§ **Assignment**
In the records below, begin at the line containing "Click the Modificacion" and end at the line containing "You are a computer-use agent. Image"; quote every line in that span exactly, including both boundary lines, and no others.

──────── Data to use ────────

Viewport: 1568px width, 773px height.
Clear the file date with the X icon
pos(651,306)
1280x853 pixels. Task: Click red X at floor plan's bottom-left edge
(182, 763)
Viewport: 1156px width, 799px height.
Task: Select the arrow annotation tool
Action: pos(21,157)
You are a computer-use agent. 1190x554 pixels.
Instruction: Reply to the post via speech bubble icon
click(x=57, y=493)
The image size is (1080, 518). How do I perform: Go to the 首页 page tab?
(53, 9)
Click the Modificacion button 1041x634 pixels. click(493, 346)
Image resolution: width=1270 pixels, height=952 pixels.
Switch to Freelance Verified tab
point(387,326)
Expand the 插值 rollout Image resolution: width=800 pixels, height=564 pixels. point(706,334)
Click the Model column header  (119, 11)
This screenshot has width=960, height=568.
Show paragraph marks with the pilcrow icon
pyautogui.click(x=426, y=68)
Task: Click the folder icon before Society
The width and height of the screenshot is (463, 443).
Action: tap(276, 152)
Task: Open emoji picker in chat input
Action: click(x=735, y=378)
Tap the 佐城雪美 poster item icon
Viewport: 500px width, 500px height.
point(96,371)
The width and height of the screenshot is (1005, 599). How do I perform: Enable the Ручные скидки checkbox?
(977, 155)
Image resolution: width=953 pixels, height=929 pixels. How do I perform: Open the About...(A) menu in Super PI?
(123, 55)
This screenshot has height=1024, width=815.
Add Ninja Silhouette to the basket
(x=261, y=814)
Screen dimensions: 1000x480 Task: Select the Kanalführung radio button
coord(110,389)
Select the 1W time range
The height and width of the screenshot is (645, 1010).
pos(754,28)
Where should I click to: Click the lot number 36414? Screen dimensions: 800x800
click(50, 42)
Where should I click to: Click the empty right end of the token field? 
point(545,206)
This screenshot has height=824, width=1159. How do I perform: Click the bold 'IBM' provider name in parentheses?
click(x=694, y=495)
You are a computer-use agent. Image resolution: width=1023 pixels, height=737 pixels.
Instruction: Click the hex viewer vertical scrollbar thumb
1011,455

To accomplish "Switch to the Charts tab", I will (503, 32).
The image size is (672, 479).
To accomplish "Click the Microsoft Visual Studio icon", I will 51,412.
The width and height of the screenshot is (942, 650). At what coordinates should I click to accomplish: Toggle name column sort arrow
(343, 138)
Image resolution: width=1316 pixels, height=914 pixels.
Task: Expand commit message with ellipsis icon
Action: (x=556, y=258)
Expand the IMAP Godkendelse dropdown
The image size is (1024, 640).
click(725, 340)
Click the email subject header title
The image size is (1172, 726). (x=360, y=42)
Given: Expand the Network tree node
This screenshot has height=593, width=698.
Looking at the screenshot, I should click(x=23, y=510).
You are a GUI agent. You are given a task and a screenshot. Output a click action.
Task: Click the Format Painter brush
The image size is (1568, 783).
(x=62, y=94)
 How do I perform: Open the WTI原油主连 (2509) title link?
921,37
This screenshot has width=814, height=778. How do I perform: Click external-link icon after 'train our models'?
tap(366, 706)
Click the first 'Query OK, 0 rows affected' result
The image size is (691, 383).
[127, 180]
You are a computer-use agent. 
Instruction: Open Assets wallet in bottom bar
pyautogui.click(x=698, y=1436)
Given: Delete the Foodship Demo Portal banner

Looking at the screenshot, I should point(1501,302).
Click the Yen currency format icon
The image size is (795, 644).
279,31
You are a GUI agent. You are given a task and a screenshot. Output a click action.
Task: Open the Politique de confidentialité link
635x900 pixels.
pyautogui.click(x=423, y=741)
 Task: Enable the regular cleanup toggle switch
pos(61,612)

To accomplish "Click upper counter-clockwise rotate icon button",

────────

§ **Result**
Click the Modificacion button 1041x634 pixels. click(493, 346)
Image resolution: width=1270 pixels, height=952 pixels.
Switch to Freelance Verified tab
point(387,326)
Expand the 插值 rollout Image resolution: width=800 pixels, height=564 pixels. point(706,334)
Click the Model column header  (119, 11)
This screenshot has width=960, height=568.
Show paragraph marks with the pilcrow icon
pyautogui.click(x=426, y=68)
Task: Click the folder icon before Society
The width and height of the screenshot is (463, 443).
Action: tap(276, 152)
Task: Open emoji picker in chat input
Action: click(x=735, y=378)
Tap the 佐城雪美 poster item icon
Viewport: 500px width, 500px height.
point(96,371)
The width and height of the screenshot is (1005, 599). How do I perform: Enable the Ручные скидки checkbox?
(977, 155)
Image resolution: width=953 pixels, height=929 pixels. How do I perform: Open the About...(A) menu in Super PI?
(123, 55)
This screenshot has height=1024, width=815.
Add Ninja Silhouette to the basket
(x=261, y=814)
Screen dimensions: 1000x480 Task: Select the Kanalführung radio button
coord(110,389)
Select the 1W time range
The height and width of the screenshot is (645, 1010).
pos(754,28)
Where should I click to: Click the lot number 36414? Screen dimensions: 800x800
click(50, 42)
Where should I click to: Click the empty right end of the token field? 
point(545,206)
This screenshot has height=824, width=1159. How do I perform: Click the bold 'IBM' provider name in parentheses?
click(x=694, y=495)
You are a computer-use agent. Image resolution: width=1023 pixels, height=737 pixels.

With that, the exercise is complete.